Personal information
- Full name: Hipólito Fernández Serrano
- Date of birth: 20 March 1977 (age 48)
- Place of birth: Seville, Spain
- Height: 1.83 m (6 ft 0 in)
- Position: Left-back

Youth career
- Betis

Senior career*
- Years: Team / Apps / (Gls)
- 1996–1997: Betis B / 36 / (3)
- 1997–2002: Extremadura / 166 / (4)
- 2002–2005: Mallorca / 96 / (0)
- 2005–2006: Alavés / 9 / (0)
- 2006–2011: Recreativo / 77 / (0)
- Total:  / 384 / (7)

= Poli (footballer) =

Spanish footballer

Hipólito Fernández Serrano (born 20 March 1977), known as Poli, is a Spanish former professional footballer who played as a left-back.

He played 191 games in La Liga over eight seasons, mainly with Mallorca and Recreativo (three years apiece). He added 157 matches and four goals in the Segunda División.

==Club career==
Poli was born in Seville, Andalusia. After making his professional debut with CF Extremadura in the Segunda División he moved in 2002, alongside teammate David Cortés, to RCD Mallorca, where they were the starting full-backs for three La Liga seasons.

In 2005–06, Poli signed for fellow top-division club Deportivo Alavés, with little individual and team success (nine matches out of 38 for the player, relegation). In the following campaign he joined Recreativo de Huelva, recently promoted to the top tier.
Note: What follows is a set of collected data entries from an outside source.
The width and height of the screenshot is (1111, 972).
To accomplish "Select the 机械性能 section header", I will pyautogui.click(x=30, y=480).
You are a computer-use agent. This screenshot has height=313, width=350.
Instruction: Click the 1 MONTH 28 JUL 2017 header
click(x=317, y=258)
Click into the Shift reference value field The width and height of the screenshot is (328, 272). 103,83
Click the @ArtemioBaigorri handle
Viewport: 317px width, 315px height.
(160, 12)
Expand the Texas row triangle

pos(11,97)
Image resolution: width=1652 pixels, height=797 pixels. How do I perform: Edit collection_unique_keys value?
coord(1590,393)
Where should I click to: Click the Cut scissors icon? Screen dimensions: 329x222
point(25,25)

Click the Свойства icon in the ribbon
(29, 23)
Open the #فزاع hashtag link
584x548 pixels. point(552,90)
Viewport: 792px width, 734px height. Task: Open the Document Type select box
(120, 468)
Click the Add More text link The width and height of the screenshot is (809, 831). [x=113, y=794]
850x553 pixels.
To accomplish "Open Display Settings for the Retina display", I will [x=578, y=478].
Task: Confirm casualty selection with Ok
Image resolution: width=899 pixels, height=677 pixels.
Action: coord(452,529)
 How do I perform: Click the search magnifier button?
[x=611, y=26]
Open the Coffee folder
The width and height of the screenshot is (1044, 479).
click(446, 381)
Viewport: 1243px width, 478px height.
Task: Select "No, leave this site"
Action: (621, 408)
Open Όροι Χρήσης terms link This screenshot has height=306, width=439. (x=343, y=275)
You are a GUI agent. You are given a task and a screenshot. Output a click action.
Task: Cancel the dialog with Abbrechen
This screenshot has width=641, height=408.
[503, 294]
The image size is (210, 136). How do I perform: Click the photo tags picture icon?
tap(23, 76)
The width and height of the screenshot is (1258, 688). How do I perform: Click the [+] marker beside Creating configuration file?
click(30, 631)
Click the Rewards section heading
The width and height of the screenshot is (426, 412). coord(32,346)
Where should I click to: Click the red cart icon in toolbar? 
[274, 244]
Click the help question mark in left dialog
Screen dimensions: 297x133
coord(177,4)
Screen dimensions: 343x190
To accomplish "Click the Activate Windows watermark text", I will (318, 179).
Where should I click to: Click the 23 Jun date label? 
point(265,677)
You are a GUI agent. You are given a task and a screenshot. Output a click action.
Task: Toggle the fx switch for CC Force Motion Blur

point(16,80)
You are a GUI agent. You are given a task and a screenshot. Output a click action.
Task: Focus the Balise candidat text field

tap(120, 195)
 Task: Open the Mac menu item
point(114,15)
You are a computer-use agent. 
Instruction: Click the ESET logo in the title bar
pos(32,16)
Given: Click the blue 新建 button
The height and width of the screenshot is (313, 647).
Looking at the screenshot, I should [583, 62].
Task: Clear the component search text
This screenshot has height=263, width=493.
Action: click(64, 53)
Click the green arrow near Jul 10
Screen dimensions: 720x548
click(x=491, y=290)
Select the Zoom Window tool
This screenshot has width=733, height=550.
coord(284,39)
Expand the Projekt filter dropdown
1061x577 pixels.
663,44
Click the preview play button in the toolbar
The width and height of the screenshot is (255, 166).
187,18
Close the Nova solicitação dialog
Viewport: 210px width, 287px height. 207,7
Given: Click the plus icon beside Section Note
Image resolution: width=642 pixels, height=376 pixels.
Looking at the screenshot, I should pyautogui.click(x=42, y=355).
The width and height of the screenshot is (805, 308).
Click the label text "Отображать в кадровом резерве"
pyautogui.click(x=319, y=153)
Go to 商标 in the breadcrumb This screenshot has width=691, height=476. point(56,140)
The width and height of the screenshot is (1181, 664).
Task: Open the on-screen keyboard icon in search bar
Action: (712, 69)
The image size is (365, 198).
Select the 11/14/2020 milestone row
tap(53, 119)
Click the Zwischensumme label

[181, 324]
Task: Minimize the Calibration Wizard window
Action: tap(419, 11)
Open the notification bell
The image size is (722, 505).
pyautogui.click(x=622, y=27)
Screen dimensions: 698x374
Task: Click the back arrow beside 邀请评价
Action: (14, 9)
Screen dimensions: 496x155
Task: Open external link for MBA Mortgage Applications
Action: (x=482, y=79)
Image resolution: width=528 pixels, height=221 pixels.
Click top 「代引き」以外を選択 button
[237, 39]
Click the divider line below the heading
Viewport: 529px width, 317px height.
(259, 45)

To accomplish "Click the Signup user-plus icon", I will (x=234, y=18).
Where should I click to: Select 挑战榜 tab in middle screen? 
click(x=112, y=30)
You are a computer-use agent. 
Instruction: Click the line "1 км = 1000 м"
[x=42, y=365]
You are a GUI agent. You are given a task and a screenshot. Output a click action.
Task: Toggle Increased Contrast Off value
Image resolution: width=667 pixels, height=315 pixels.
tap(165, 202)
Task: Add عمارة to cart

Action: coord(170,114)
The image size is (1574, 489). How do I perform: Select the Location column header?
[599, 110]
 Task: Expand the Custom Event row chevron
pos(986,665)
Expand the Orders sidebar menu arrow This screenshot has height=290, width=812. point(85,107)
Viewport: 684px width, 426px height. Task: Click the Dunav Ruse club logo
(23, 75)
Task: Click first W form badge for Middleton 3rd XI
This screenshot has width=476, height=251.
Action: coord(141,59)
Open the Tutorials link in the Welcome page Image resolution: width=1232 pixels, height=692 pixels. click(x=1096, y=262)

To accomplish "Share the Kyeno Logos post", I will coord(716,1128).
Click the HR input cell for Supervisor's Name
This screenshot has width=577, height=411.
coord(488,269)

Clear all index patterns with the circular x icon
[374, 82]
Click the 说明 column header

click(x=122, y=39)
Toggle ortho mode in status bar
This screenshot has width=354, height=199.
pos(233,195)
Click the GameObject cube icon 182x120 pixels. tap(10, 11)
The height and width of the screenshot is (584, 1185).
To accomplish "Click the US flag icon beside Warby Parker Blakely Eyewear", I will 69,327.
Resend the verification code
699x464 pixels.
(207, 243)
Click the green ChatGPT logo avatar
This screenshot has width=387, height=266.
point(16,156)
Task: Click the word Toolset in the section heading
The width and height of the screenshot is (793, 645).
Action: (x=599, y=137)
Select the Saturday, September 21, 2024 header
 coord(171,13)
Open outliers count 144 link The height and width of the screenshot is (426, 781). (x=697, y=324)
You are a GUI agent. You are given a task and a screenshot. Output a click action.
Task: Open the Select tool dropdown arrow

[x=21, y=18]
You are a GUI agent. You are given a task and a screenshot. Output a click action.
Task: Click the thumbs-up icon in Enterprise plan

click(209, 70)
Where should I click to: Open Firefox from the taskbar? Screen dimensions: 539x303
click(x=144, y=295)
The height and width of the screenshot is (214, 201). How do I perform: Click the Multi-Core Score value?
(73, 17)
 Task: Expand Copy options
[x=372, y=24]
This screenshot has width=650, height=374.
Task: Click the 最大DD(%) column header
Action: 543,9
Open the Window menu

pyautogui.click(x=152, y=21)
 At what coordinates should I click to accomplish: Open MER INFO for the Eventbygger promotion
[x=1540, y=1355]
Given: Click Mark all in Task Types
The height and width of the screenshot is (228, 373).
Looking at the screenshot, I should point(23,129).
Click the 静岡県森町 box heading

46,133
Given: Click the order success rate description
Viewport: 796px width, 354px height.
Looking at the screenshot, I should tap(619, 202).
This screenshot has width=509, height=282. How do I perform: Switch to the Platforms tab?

With Recre, Poli was used mostly as a backup, although he started in the vast majority of his appearances, helping them to three consecutive top-flight seasons, with relegation befalling in 2009. Subsequently, he featured sparingly due to injury problems, retiring in June 2011 at the age of 34; he only played two league games in his last year.